Boostcamp's free tier covers the entire 11,000+ programs library, the full workout logger, RPE and RIR logging, plate calculator and rest timers, personal records and estimated 1RMs, weekly Sunday reports, and the year-end Wrapped recap. Boostcamp Pro is $59.99/year ($4.99/month billed annually) with a 7-day free trial, or $14.99/month with no trial. Pro adds 20+ exclusive coach programs, the Strength Score, the per-muscle volume heatmap, personalized programs, advanced exercise analytics, and unlimited custom program creation.
The two pricing models reflect the philosophies. Strong PRO is a small fee to remove caps on the logging app you are already using, with a lifetime tier for users who commit.
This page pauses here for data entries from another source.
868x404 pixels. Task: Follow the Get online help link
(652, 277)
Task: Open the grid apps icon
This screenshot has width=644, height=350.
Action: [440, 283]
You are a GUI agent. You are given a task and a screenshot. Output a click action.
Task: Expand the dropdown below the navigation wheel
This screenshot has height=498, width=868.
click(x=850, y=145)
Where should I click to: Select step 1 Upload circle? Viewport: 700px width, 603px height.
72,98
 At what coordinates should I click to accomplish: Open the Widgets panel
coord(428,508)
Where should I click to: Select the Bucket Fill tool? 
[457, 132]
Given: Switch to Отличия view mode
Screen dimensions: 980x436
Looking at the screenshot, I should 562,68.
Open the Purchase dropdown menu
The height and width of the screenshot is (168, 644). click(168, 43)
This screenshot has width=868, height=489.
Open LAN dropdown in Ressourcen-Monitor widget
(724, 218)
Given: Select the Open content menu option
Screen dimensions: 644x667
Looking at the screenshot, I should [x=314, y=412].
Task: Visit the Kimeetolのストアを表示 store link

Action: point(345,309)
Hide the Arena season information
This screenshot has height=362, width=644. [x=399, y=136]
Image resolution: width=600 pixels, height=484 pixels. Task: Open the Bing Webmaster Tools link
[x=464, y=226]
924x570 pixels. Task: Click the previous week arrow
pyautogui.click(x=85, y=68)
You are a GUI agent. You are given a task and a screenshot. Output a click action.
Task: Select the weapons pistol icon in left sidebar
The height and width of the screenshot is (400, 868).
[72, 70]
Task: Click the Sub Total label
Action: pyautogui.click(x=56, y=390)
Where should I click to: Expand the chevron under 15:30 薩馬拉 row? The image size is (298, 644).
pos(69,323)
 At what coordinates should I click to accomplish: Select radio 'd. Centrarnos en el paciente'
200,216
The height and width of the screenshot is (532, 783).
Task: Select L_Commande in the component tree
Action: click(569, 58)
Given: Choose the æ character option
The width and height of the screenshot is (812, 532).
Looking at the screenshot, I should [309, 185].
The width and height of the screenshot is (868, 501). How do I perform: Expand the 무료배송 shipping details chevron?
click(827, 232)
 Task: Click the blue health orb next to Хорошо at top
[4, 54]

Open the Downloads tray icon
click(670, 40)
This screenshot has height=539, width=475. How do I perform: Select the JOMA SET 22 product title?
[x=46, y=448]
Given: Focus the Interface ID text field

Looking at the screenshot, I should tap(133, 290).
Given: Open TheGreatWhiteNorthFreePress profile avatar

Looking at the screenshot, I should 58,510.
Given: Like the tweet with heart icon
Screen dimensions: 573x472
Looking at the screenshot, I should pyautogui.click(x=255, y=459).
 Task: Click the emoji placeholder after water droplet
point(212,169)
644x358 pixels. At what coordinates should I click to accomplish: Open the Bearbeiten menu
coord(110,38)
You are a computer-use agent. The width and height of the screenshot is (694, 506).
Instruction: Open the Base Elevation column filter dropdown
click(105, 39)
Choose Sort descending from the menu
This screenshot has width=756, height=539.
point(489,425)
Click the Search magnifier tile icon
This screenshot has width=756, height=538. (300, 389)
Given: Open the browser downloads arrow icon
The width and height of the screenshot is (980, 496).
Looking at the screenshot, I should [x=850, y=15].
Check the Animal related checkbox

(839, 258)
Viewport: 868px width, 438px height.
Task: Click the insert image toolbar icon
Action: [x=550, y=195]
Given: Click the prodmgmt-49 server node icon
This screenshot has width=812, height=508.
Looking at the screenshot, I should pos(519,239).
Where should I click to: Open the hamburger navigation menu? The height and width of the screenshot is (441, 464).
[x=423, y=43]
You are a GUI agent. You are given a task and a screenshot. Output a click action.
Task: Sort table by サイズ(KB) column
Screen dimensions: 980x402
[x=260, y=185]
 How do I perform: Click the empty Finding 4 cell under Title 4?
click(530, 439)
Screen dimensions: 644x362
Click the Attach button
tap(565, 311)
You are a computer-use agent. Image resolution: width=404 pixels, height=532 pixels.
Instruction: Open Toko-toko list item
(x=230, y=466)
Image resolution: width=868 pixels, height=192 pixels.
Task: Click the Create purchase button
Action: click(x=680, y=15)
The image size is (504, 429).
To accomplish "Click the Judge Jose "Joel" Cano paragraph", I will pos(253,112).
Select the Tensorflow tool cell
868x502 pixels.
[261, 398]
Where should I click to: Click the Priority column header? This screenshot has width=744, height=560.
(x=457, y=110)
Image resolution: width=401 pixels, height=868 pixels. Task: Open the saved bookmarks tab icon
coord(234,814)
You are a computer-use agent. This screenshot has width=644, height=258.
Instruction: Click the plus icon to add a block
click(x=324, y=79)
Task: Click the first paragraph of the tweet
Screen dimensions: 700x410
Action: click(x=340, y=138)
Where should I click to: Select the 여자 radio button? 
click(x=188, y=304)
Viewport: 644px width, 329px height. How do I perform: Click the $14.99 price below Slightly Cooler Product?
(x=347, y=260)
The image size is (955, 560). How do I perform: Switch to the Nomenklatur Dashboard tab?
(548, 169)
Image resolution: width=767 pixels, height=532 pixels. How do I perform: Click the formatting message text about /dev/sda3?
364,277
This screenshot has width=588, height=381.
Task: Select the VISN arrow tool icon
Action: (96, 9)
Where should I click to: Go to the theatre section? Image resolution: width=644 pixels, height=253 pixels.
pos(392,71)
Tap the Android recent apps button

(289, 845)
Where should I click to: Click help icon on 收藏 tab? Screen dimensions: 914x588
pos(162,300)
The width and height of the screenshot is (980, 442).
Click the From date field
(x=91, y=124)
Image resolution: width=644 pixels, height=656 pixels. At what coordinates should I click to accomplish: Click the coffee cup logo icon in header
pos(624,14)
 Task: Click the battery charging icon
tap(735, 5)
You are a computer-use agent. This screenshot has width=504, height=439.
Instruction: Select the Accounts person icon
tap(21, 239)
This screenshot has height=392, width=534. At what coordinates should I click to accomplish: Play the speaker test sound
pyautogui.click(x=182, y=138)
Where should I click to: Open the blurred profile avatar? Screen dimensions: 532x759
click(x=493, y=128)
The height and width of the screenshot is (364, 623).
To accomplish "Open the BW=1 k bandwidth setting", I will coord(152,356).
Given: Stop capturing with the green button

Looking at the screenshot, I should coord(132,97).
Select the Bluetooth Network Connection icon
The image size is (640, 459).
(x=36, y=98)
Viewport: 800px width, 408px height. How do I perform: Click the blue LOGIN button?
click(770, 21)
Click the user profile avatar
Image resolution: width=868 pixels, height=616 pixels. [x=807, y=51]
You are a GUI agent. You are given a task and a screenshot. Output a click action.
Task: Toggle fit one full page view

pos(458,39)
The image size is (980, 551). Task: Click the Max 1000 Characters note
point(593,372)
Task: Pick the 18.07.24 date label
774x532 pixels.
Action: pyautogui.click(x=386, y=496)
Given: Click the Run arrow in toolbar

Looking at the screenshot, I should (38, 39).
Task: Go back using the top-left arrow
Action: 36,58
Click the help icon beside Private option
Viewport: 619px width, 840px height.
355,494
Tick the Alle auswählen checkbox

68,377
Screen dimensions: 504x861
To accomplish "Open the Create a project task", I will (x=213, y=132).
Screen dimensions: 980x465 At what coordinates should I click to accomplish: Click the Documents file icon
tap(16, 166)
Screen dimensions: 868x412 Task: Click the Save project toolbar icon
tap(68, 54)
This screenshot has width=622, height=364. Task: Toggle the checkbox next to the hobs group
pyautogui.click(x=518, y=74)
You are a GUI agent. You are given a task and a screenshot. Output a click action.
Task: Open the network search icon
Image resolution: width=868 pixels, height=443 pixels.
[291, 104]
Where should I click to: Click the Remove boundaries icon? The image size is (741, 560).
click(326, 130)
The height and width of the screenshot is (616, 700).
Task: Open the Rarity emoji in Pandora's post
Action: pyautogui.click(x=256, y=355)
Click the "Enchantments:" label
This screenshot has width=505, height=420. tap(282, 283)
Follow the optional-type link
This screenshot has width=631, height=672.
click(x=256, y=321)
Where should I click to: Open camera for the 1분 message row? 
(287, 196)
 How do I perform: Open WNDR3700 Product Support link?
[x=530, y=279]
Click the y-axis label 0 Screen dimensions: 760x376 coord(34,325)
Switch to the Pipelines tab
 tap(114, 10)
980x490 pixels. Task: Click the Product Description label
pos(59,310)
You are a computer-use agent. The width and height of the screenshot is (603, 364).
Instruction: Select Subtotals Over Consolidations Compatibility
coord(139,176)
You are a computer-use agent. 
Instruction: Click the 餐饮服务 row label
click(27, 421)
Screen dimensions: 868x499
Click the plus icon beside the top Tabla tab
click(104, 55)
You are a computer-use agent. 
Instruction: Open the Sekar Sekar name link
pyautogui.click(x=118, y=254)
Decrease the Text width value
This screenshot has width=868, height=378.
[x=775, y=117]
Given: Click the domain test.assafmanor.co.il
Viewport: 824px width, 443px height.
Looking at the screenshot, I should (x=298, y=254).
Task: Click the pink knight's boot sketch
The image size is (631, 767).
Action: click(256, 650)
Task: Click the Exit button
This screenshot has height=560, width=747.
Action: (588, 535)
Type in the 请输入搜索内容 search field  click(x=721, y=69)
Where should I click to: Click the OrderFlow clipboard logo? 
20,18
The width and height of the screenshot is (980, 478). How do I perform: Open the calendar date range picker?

Boostcamp Pro is positioned as the analytics-and-extras layer on top of a free tier that already includes the full programs library and tracker.
Logging features and analytics
At the core-logging level the two apps are close. Both support sets, reps, weight, RPE, custom exercises, supersets, plate calculator, and basic progress charts. Strong adds first-class Apple Watch support and Siri Shortcuts. Boostcamp adds RIR alongside RPE, weekly Sunday reports, and the year-end Wrapped recap, all on the free tier.
Where the two apps diverge is at the analytics layer. Boostcamp Pro includes the Strength Score, a single 0 to 100 number across squat, bench, deadlift, overhead press, and rows, bodyweight-adjusted via the IPF DOTS formula, and a per-muscle volume heatmap that surfaces weekly volume per muscle group with 7-day, 30-day, 90-day, and yearly views. These are designed for intermediate and advanced lifters who want a block-over-block accountability layer.
Strong PRO's analytics are tighter in scope: charts, body-part measurements, plate calculator, warm-up calculator, custom themes, and custom icons. They are oriented around the individual-lift view rather than a cross-lift composite. If you are tracking each lift independently and prefer per-lift charts to a single composite score, Strong PRO's analytics fit that workflow.